- What is expected: Nothing but the lines from the one with "You are a GUI" through the end of the data should be set down, each exactly as written, and no picture should be included.

- Task data:
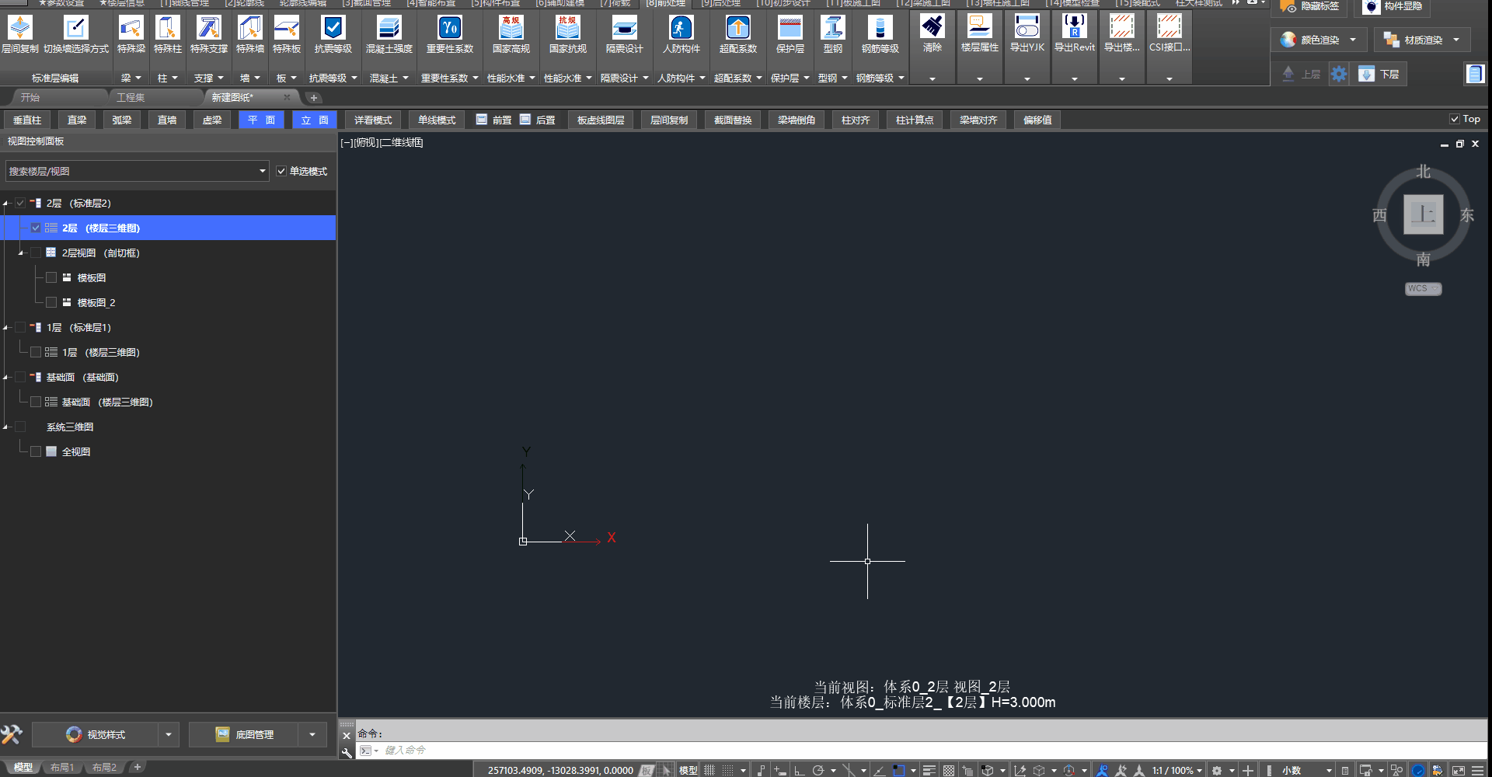
Task: Click the 楼层属性 icon
Action: click(x=979, y=27)
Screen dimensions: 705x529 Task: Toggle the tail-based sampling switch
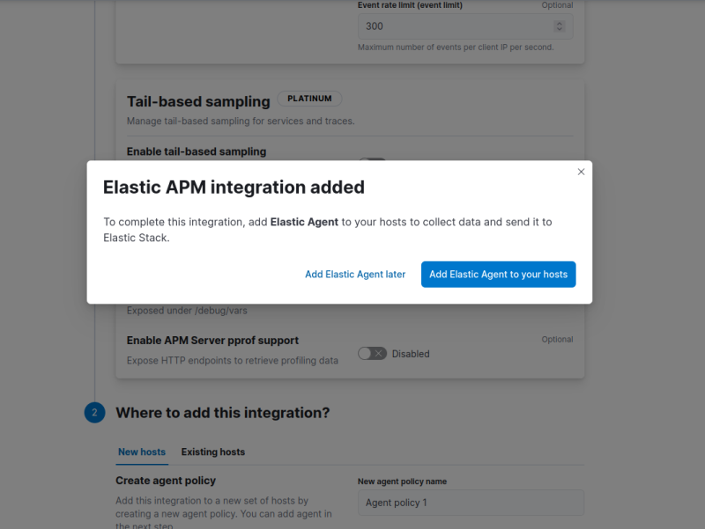click(373, 160)
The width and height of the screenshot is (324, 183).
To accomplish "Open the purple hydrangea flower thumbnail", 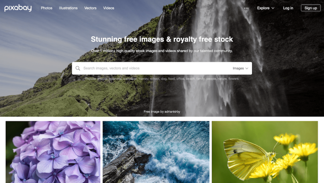I will click(53, 152).
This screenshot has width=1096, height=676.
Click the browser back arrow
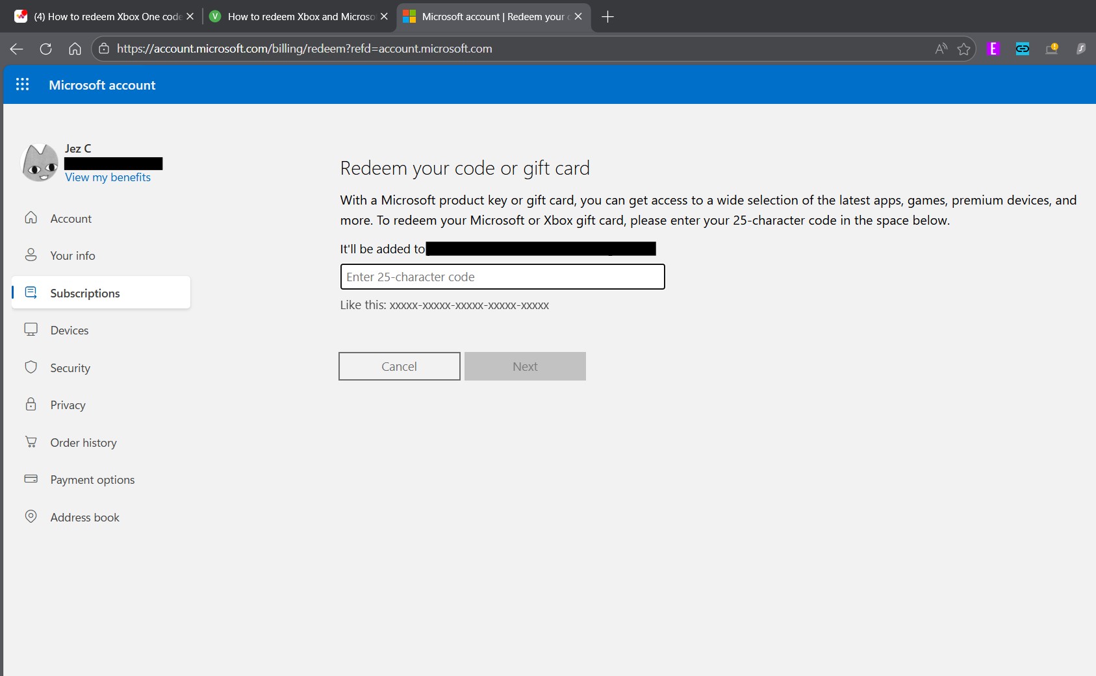[17, 49]
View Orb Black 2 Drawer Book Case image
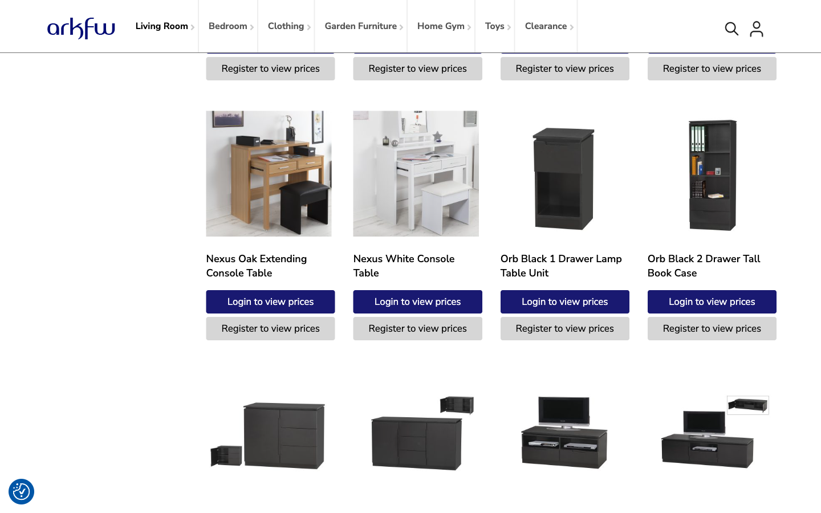 [x=710, y=173]
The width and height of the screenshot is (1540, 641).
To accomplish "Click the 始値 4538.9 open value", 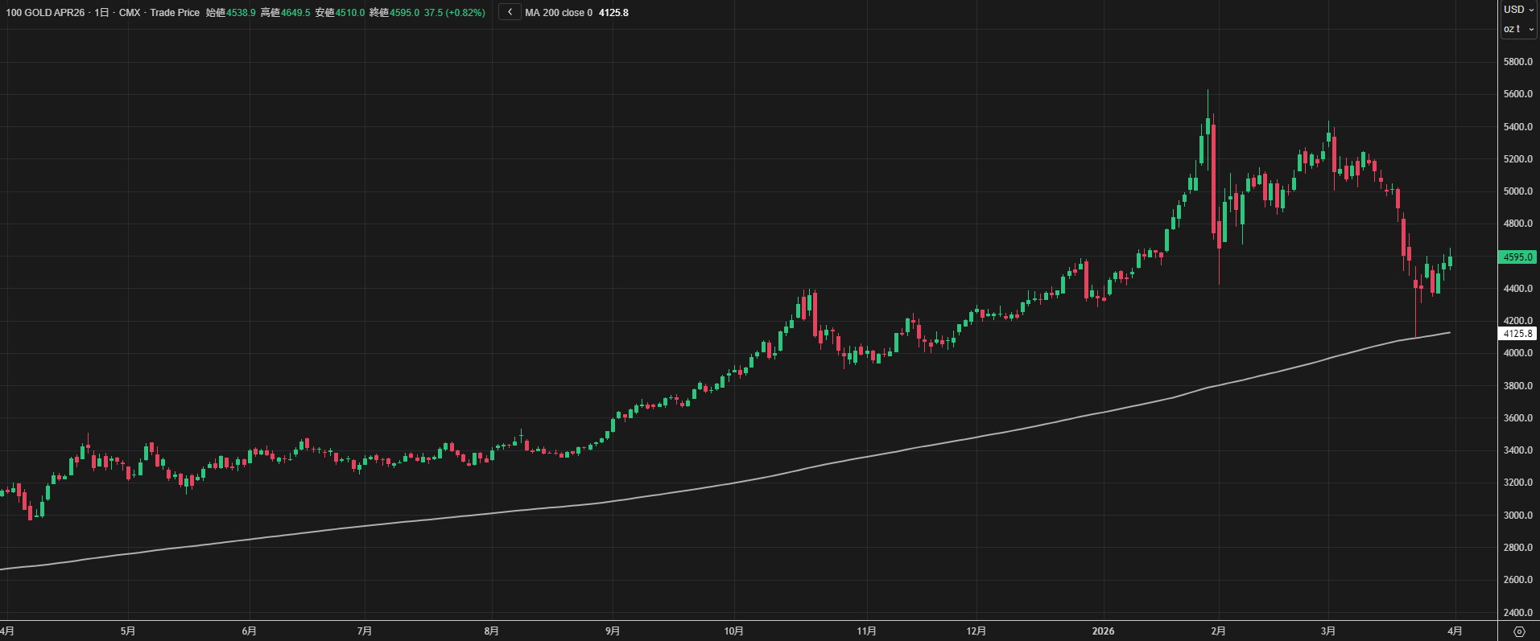I will [x=241, y=13].
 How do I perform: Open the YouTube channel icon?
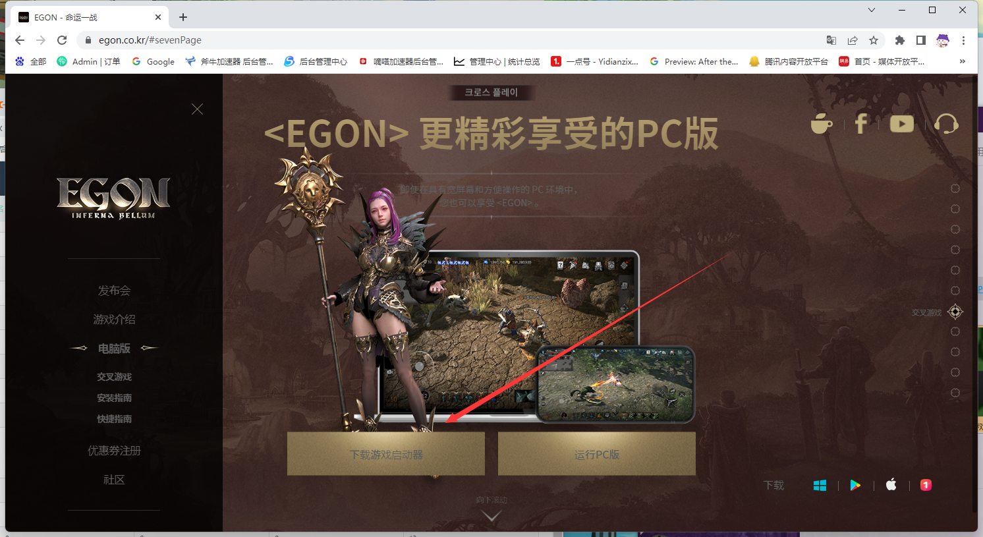coord(901,124)
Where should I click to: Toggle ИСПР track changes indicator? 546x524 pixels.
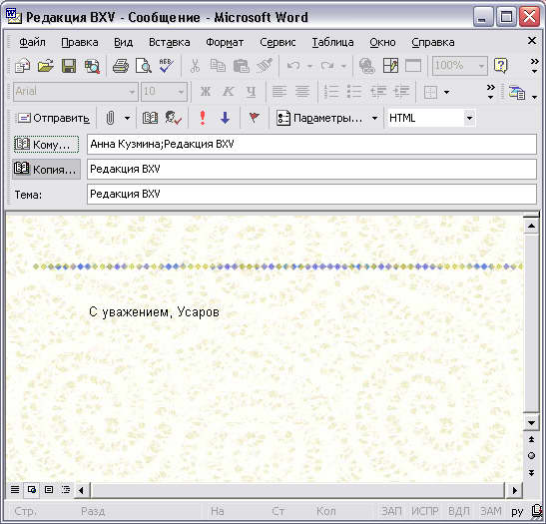(425, 511)
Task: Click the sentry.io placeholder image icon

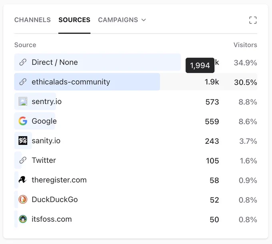Action: [x=23, y=101]
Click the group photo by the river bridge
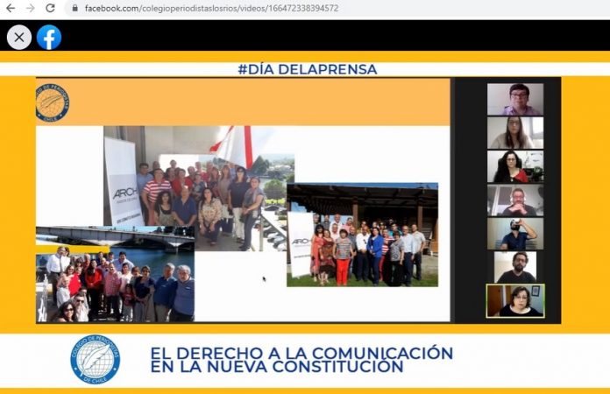This screenshot has width=610, height=394. (x=115, y=276)
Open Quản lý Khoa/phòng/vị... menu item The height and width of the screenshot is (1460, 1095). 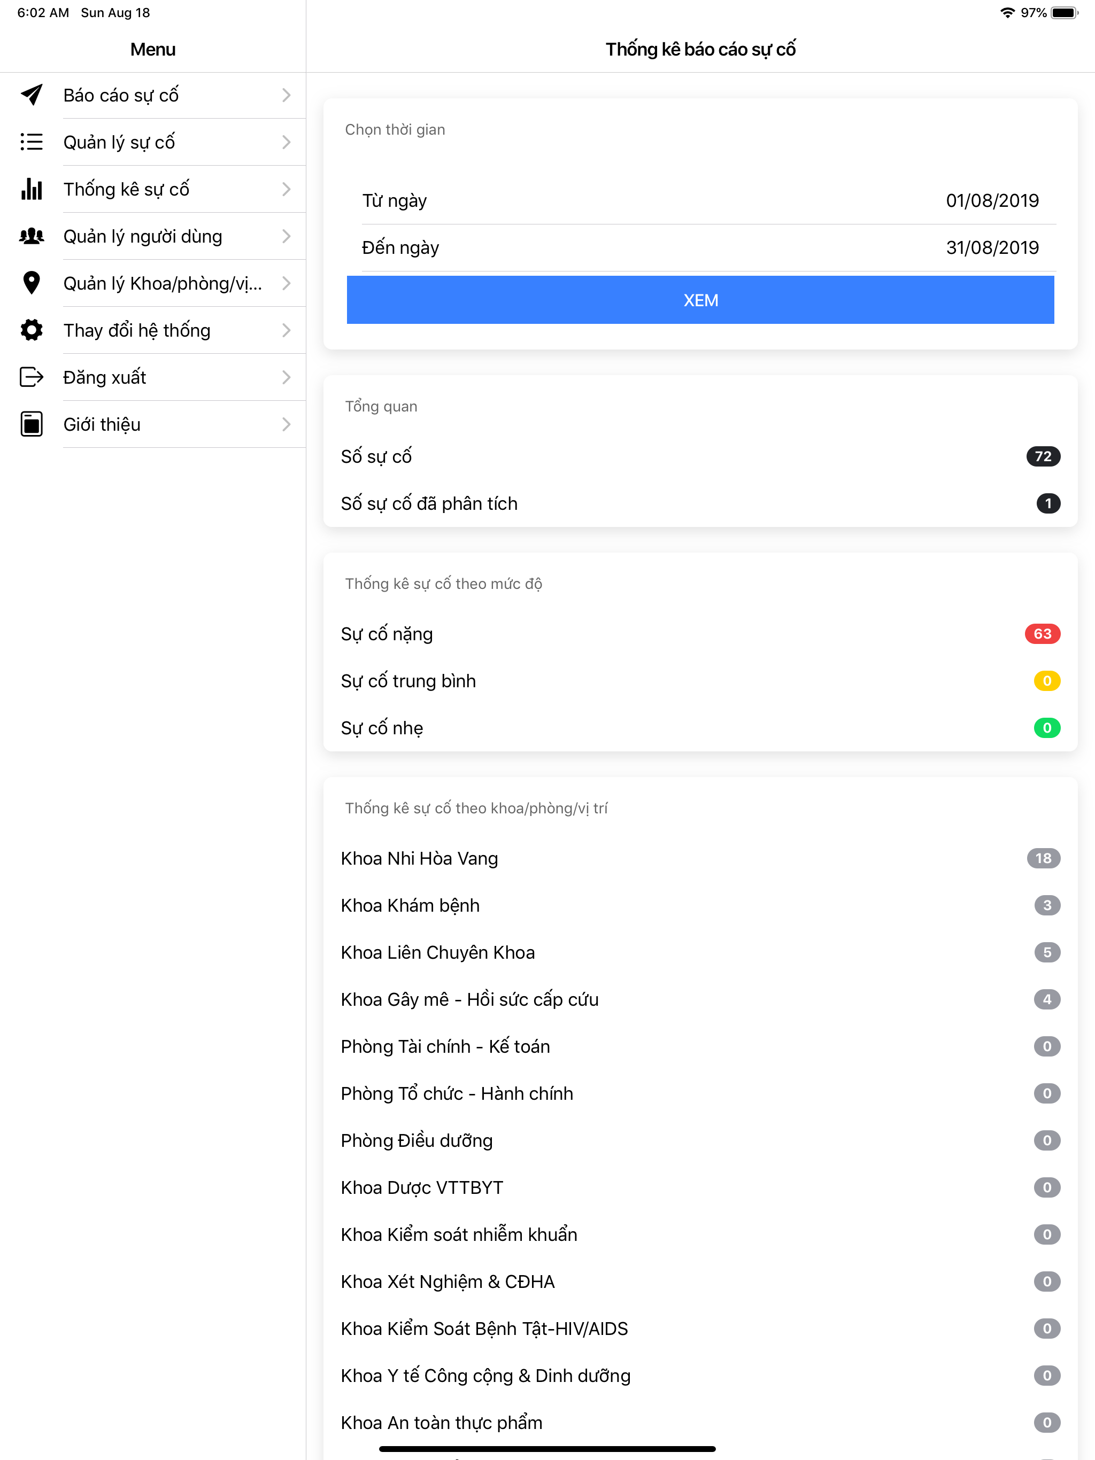click(153, 282)
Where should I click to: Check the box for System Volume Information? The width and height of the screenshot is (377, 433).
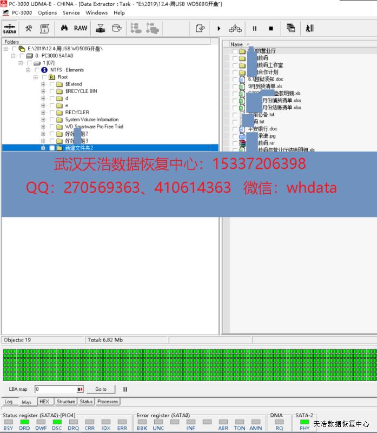(x=51, y=120)
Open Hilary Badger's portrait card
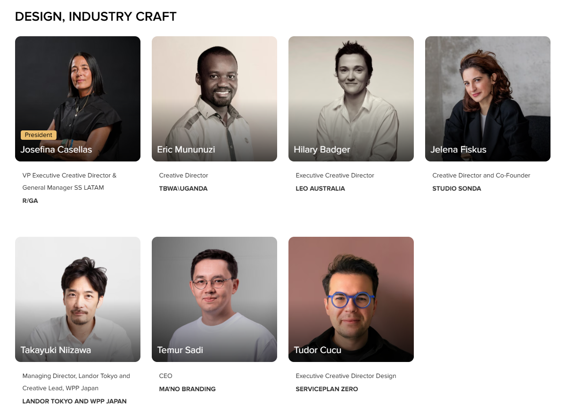 point(351,99)
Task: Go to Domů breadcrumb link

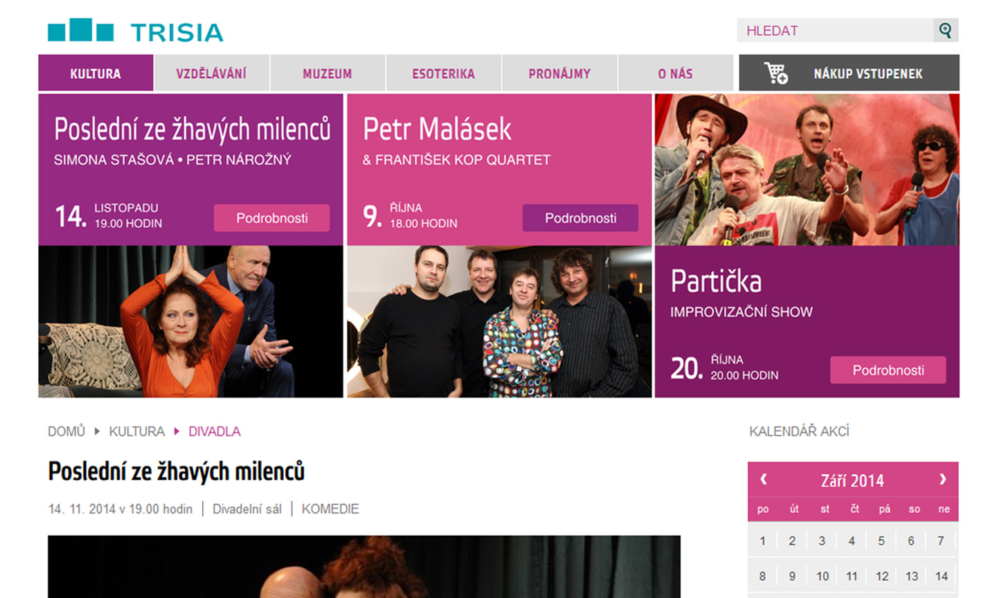Action: pyautogui.click(x=66, y=431)
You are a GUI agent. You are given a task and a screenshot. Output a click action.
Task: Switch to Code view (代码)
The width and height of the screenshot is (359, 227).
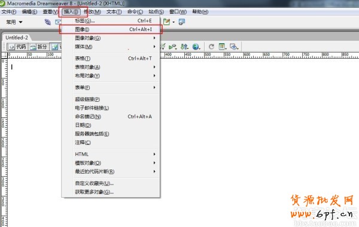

- Answer to this task:
You are a GUI agent. You are given a task and a screenshot. Output a click action.
Task: Switch to Code view (代码)
The width and height of the screenshot is (359, 227).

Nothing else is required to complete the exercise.